### Extracted text
■ ■ ■ ■

Externally-facing sensors may provide system 100, 250 with data defining distances between the ego vehicle and target objects in the vicinity of the ego vehicle, and with data defining direction of target objects from the ego vehicle. Such distances can be defined as distances from sensors, or sensors can process the data to generate distances from the center of mass or other portion of the ego vehicle.

In an embodiment, the system 100, 250 collects data on target objects within a predetermined region of interest (ROI) in proximity to the ego vehicle. Objects within the ROI satisfy predetermined criteria for likelihood of collision with the ego vehicle. The ROI is alternatively referred to herein as a region of collision proximity to the ego vehicle. The ROI may be defined with reference to parameters of the vehicle control module 206 in planning and executing maneuvers and/or routes with respect to the features of the environment. In an embodiment, there may be more than one ROI in different states of the system 100, 250 in planning and executing maneuvers and/or routes with respect to the features of the environment, such as a narrower ROI and a broader ROI. For example, the ROI may incorporate data from a lane detection algorithm and may include locations within a lane. The ROI may include locations that may enter the ego vehicle's drive path in the event of crossing lanes, accessing a road junction, swerve maneuvers, or other maneuvers or routes of the ego vehicle. For example, the ROI may include other lanes travelling in the same direction, lanes of opposing traffic, edges of a roadway, road junctions, and other road locations in collision proximity to the ego vehicle.

■ ■ ■ ■

### Listing
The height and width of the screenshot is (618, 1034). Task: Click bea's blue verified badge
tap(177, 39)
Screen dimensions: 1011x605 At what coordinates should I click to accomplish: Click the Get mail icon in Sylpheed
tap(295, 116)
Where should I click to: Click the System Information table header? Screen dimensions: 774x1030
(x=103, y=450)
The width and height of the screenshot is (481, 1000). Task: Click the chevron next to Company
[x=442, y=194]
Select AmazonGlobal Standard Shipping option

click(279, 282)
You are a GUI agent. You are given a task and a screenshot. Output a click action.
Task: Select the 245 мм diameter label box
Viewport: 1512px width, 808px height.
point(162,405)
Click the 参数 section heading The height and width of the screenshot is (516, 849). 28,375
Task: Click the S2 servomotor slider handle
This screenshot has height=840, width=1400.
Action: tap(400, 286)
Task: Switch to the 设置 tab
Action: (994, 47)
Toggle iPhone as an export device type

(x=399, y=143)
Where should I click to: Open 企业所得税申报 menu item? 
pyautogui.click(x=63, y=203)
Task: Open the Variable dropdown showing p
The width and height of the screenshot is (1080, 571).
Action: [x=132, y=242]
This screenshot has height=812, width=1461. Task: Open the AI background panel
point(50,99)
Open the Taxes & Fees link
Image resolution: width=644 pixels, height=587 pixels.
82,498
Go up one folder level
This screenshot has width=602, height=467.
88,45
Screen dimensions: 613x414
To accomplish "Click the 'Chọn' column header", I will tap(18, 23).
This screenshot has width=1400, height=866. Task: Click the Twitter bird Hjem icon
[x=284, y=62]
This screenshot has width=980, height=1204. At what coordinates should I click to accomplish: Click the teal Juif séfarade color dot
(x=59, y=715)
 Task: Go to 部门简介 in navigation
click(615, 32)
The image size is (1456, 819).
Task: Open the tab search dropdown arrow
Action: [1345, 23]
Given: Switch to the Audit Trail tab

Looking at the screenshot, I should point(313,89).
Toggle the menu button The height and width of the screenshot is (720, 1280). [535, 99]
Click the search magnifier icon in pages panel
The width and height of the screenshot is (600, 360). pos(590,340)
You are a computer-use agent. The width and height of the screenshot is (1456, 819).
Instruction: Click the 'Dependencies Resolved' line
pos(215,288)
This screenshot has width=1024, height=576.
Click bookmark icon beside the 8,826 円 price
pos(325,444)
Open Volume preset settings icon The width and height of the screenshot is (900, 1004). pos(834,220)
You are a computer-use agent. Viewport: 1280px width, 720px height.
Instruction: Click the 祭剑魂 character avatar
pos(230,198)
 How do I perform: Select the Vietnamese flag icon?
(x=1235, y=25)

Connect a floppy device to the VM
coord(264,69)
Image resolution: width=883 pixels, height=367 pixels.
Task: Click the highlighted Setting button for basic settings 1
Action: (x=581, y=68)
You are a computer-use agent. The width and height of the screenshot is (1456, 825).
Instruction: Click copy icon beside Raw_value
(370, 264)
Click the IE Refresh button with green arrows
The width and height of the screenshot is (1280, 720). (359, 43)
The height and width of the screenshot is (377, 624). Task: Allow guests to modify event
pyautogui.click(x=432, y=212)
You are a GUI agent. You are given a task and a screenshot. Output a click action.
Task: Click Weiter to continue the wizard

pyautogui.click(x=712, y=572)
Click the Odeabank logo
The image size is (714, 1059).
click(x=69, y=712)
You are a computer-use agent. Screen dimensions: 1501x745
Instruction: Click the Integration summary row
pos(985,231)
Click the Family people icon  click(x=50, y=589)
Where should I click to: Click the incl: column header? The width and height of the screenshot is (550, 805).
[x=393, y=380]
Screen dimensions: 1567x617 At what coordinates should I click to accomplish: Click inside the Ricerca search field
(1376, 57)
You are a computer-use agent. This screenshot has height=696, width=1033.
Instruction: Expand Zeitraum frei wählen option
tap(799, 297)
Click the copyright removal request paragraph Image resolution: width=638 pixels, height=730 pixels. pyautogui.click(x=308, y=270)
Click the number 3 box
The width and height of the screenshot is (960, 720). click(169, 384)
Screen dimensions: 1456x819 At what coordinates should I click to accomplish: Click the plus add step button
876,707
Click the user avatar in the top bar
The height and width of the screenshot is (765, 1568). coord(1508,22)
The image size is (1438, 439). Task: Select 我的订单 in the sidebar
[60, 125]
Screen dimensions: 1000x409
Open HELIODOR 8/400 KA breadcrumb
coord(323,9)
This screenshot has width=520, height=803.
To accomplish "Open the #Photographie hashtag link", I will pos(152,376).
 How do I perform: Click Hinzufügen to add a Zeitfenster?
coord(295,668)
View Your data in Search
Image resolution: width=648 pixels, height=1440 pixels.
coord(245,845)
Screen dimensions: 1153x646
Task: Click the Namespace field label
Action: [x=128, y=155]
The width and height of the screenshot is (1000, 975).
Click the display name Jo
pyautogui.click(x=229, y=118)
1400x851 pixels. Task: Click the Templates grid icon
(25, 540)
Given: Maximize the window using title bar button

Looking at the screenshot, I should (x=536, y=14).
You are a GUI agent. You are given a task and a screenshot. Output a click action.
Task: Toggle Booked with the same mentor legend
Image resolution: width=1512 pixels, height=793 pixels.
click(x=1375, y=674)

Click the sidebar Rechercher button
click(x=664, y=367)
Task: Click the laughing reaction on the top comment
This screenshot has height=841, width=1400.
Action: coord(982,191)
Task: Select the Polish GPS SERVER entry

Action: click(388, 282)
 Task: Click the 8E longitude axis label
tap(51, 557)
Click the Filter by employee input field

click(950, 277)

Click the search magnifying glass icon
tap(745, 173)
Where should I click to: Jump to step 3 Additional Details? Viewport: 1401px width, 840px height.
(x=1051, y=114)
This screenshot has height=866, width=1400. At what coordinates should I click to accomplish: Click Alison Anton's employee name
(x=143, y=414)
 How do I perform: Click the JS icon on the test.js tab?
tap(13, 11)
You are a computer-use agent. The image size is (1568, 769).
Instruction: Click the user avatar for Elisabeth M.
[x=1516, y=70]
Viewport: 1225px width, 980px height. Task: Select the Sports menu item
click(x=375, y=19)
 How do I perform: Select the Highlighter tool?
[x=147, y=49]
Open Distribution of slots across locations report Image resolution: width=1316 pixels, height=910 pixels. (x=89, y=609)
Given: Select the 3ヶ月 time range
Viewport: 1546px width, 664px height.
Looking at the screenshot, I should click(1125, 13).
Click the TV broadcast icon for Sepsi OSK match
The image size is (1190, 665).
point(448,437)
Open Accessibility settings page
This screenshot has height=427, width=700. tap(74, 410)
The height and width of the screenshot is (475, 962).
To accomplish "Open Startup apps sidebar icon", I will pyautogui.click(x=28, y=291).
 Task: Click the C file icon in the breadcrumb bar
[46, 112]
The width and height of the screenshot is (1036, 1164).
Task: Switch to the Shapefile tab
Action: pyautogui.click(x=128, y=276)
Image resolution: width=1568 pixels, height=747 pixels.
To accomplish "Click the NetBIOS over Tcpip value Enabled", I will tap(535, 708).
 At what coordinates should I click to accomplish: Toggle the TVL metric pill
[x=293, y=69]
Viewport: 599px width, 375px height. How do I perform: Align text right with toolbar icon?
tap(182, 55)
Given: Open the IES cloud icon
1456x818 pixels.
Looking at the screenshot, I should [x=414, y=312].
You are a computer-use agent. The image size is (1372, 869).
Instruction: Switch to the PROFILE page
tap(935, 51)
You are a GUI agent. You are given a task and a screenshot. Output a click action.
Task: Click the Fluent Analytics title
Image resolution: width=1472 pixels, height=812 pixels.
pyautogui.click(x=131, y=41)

■ ■ ■ ■

### Short task A
Transcribe the ego vehicle passage between "Externally-facing sensors may" and "portion of the ego vehicle.", inclusive.
### Short task B
According to the ego vehicle passage, what other name is the region of interest given?
The data stands apart from the ego vehicle passage.

### Problem solution A
Externally-facing sensors may provide system 100, 250 with data defining distances between the ego vehicle and target objects in the vicinity of the ego vehicle, and with data defining direction of target objects from the ego vehicle. Such distances can be defined as distances from sensors, or sensors can process the data to generate distances from the center of mass or other portion of the ego vehicle.

### Problem solution B
A region of collision proximity to the ego vehicle.